Mas é claro que não se deve levar a sério demais qualquer tipo de premiação. Isso é uma coisa que eu sempre digo aos meus alunos: quem quer fazer cinema pra ganhar prêmios (ou pra ficar rico e famoso, ou pra comer um monte de gente) já começou errado. Por outro lado, quem entra nesse universo tem que perceber que eventuais premiações são decorrência, acidentes do trabalho. Prêmio que se ganha é bom pra divulgar o filme, pra abrir novas possibilidades de trabalho, ponto. Prêmio que não se ganha… paciência, vamos tratar de mostrar o filme pro máximo de pessoas possível, e começar a pensar em fazer outro.
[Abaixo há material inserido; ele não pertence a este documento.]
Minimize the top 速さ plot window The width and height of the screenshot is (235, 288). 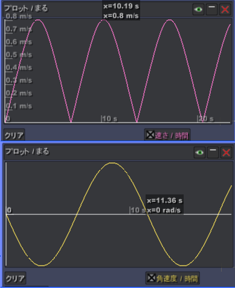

Hoje, o Brasil já voltou a produzir quase 40 filmes por ano, mas só consegue exibir 20 ou 25 nos cinemas. O índice de ocupação do mercado ainda não é o mesmo dos anos 70, mas subiu de 0% em 1992 para 8% em 2002, e saltou excepcionalmente para 22% em 2003. Os brasileiros (ou pelo menos aqueles que podem pagar um ingresso e um estacionamento num de nossos luxuosos shopping-centers) estão voltando a ver filmes brasileiros, sem preconceitos, ou quase. O resto é conseqüência da nossa histórica desigualdade, a maior do mundo, que gera monstros como Zé Pequeno e dignas testemunhas como Buscapé. Isso o cinema não pode mudar - só apontar, chamar atenção, lembrar que existe.
Pra quem não sabe, Zé Pequeno e Buscapé são personagens de “Cidade de Deus”. Apesar dos Oscars que não vieram, o filme deve voltar a cartaz, no shopping mais próximo, ou em qualquer videolocadora. Se não é o “teu tipo” de filme, tem muito mais cinema brasileiro por aí, variado, diversificado e com muita coisa pra te dizer - sobre a tua vida, sobre o nosso país. E sobre o que nós podemos fazer para mudá-lo.